WORK TASK: Reproduce every entry word for word.

RECORDS PROVIDED:
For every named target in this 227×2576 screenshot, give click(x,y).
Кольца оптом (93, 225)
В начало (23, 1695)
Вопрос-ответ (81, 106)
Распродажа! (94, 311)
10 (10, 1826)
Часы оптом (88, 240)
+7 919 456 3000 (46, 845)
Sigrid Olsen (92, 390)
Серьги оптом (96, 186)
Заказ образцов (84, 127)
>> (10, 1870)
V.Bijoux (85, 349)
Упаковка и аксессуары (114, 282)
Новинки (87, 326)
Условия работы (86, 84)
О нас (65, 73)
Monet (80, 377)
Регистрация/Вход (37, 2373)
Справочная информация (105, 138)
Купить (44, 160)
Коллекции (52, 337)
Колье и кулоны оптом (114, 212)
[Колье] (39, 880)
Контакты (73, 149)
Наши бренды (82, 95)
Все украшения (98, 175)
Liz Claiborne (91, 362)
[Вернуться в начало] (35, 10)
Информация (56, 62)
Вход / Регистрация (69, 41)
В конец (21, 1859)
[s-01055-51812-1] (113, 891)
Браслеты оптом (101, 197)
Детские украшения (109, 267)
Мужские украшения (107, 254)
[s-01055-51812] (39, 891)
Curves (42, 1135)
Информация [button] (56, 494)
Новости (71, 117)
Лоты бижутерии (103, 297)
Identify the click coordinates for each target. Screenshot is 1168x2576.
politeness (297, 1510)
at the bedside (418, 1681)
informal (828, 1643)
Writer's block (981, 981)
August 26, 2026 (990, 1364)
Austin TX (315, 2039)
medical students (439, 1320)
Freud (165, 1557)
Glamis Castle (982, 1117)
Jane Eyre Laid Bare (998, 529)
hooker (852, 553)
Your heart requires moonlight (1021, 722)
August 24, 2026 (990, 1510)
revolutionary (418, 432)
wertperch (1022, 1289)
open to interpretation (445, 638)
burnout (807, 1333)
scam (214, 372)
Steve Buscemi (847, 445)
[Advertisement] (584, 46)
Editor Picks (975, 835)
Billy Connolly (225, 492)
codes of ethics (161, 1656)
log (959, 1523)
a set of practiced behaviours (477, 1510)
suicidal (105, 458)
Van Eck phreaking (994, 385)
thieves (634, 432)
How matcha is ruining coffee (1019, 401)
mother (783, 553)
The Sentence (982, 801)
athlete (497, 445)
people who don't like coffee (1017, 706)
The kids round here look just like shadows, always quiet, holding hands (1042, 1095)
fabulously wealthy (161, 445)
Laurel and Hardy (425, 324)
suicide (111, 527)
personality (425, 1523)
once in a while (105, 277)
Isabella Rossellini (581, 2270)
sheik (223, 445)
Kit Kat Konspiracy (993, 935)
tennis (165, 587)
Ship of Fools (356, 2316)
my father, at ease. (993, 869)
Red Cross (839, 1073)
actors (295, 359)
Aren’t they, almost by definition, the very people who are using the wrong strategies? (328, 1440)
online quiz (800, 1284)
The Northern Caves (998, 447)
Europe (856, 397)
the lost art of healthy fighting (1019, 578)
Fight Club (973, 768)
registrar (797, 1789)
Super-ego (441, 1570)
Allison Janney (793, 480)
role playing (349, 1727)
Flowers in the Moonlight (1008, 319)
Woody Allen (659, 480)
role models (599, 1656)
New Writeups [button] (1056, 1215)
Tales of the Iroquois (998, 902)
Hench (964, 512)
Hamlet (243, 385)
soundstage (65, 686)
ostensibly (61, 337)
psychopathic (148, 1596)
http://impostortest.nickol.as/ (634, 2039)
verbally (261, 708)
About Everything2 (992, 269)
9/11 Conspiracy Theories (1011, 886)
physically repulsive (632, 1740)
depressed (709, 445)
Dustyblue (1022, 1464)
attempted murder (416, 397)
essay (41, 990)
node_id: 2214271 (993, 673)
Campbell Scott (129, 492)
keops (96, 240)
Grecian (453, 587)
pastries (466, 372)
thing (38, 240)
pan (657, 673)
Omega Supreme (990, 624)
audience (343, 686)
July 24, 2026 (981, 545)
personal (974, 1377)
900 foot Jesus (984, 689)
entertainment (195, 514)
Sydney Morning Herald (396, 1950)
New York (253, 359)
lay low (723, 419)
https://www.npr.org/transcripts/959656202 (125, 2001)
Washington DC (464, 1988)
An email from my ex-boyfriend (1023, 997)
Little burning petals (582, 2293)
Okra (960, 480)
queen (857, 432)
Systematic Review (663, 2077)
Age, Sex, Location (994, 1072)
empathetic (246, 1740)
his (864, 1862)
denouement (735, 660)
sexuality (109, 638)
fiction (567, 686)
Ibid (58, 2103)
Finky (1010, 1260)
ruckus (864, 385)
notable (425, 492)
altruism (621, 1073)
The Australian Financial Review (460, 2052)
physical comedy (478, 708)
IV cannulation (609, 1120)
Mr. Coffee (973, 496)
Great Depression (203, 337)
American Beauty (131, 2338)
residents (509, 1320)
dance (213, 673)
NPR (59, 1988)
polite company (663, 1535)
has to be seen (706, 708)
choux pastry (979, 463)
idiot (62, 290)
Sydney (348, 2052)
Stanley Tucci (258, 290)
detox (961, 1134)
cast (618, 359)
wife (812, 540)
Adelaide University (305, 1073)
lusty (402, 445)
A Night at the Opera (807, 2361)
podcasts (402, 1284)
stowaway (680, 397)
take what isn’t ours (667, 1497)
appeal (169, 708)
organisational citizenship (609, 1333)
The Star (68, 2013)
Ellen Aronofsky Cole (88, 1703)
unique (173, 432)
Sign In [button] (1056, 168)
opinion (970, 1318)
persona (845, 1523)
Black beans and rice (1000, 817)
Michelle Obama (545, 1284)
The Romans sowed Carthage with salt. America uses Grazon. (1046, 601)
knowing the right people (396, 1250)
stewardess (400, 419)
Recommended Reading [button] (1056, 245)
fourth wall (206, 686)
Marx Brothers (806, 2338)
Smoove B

FINISHED TASK:
For every named target in this 227×2576 screenshot, give click(x,y).
Кольца оптом (93, 225)
В начало (23, 1695)
Вопрос-ответ (81, 106)
Распродажа! (94, 311)
10 (10, 1826)
Часы оптом (88, 240)
+7 919 456 3000 (46, 845)
Sigrid Olsen (92, 390)
Серьги оптом (96, 186)
Заказ образцов (84, 127)
>> (10, 1870)
V.Bijoux (85, 349)
Упаковка и аксессуары (114, 282)
Новинки (87, 326)
Условия работы (86, 84)
О нас (65, 73)
Monet (80, 377)
Регистрация/Вход (37, 2373)
Справочная информация (105, 138)
Купить (44, 160)
Коллекции (52, 337)
Колье и кулоны оптом (114, 212)
[Колье] (39, 880)
Контакты (73, 149)
Наши бренды (82, 95)
Все украшения (98, 175)
Liz Claiborne (91, 362)
[Вернуться в начало] (35, 10)
Информация (56, 62)
Вход / Регистрация (69, 41)
В конец (21, 1859)
[s-01055-51812-1] (113, 891)
Браслеты оптом (101, 197)
Детские украшения (109, 267)
Мужские украшения (107, 254)
[s-01055-51812] (39, 891)
Curves (42, 1135)
Информация [button] (56, 494)
Новости (71, 117)
Лоты бижутерии (103, 297)
Identify the click coordinates for each target. Screenshot is 1168x2576.
politeness (297, 1510)
at the bedside (418, 1681)
informal (828, 1643)
Writer's block (981, 981)
August 26, 2026 (990, 1364)
Austin TX (315, 2039)
medical students (439, 1320)
Freud (165, 1557)
Glamis Castle (982, 1117)
Jane Eyre Laid Bare (998, 529)
hooker (852, 553)
Your heart requires moonlight (1021, 722)
August 24, 2026 (990, 1510)
revolutionary (418, 432)
wertperch (1022, 1289)
open to interpretation (445, 638)
burnout (807, 1333)
scam (214, 372)
Steve Buscemi (847, 445)
[Advertisement] (584, 46)
Editor Picks (975, 835)
Billy Connolly (225, 492)
codes of ethics (161, 1656)
log (959, 1523)
a set of practiced behaviours (477, 1510)
suicidal (105, 458)
Van Eck phreaking (994, 385)
thieves (634, 432)
How matcha is ruining coffee (1019, 401)
mother (783, 553)
The Sentence (982, 801)
athlete (497, 445)
people who don't like coffee (1017, 706)
The kids round here look just like shadows, always quiet, holding hands (1042, 1095)
fabulously wealthy (161, 445)
Laurel and Hardy (425, 324)
suicide (111, 527)
personality (425, 1523)
once in a while (105, 277)
Isabella Rossellini (581, 2270)
sheik (223, 445)
Kit Kat Konspiracy (993, 935)
tennis (165, 587)
Ship of Fools (356, 2316)
my father, at ease. (993, 869)
Red Cross (839, 1073)
actors (295, 359)
Aren’t they, almost by definition, the very people who are using the wrong strategies? (328, 1440)
online quiz (800, 1284)
The Northern Caves (998, 447)
Europe (856, 397)
the lost art of healthy fighting (1019, 578)
Fight Club (973, 768)
registrar (797, 1789)
Super-ego (441, 1570)
Allison Janney (793, 480)
role playing (349, 1727)
Flowers in the Moonlight (1008, 319)
Woody Allen (659, 480)
role models (599, 1656)
New Writeups [button] (1056, 1215)
Tales of the Iroquois (998, 902)
Hench (964, 512)
Hamlet (243, 385)
soundstage (65, 686)
ostensibly (61, 337)
psychopathic (148, 1596)
http://impostortest.nickol.as/ (634, 2039)
verbally (261, 708)
About Everything2 (992, 269)
9/11 Conspiracy Theories (1011, 886)
physically repulsive (632, 1740)
depressed (709, 445)
Dustyblue (1022, 1464)
attempted murder (416, 397)
essay (41, 990)
node_id: 2214271 (993, 673)
Campbell Scott (129, 492)
keops (96, 240)
Grecian (453, 587)
pastries (466, 372)
thing (38, 240)
pan (657, 673)
Omega Supreme (990, 624)
audience (343, 686)
July 24, 2026 (981, 545)
personal (974, 1377)
900 foot Jesus (984, 689)
entertainment (195, 514)
Sydney Morning Herald (396, 1950)
New York (253, 359)
lay low (723, 419)
https://www.npr.org/transcripts/959656202 (125, 2001)
Washington DC (464, 1988)
An email from my ex-boyfriend (1023, 997)
Little burning petals (582, 2293)
Okra (960, 480)
queen (857, 432)
Systematic Review (663, 2077)
Age, Sex, Location (994, 1072)
empathetic (246, 1740)
his (864, 1862)
denouement (735, 660)
sexuality (109, 638)
fiction (567, 686)
Ibid (58, 2103)
Finky (1010, 1260)
ruckus (864, 385)
notable (425, 492)
altruism (621, 1073)
The Australian Financial Review (460, 2052)
physical comedy (478, 708)
IV cannulation (609, 1120)
Mr. Coffee (973, 496)
Great Depression (203, 337)
American Beauty (131, 2338)
residents (509, 1320)
dance (213, 673)
NPR (59, 1988)
polite company (663, 1535)
has to be seen (706, 708)
choux pastry (979, 463)
idiot (62, 290)
Sydney (348, 2052)
Stanley Tucci (258, 290)
detox (961, 1134)
cast (618, 359)
wife (812, 540)
Adelaide University (305, 1073)
lusty (402, 445)
A Night at the Opera (807, 2361)
podcasts (402, 1284)
stowaway (680, 397)
take what isn’t ours (667, 1497)
appeal (169, 708)
organisational citizenship (609, 1333)
The Star (68, 2013)
Ellen Aronofsky Cole (88, 1703)
unique (173, 432)
Sign In [button] (1056, 168)
opinion (970, 1318)
persona (845, 1523)
Black beans and rice (1000, 817)
Michelle Obama (545, 1284)
The Romans sowed Carthage with salt. America uses Grazon. (1046, 601)
knowing the right people (396, 1250)
stewardess (400, 419)
Recommended Reading [button] (1056, 245)
fourth wall (206, 686)
Marx Brothers (806, 2338)
Smoove B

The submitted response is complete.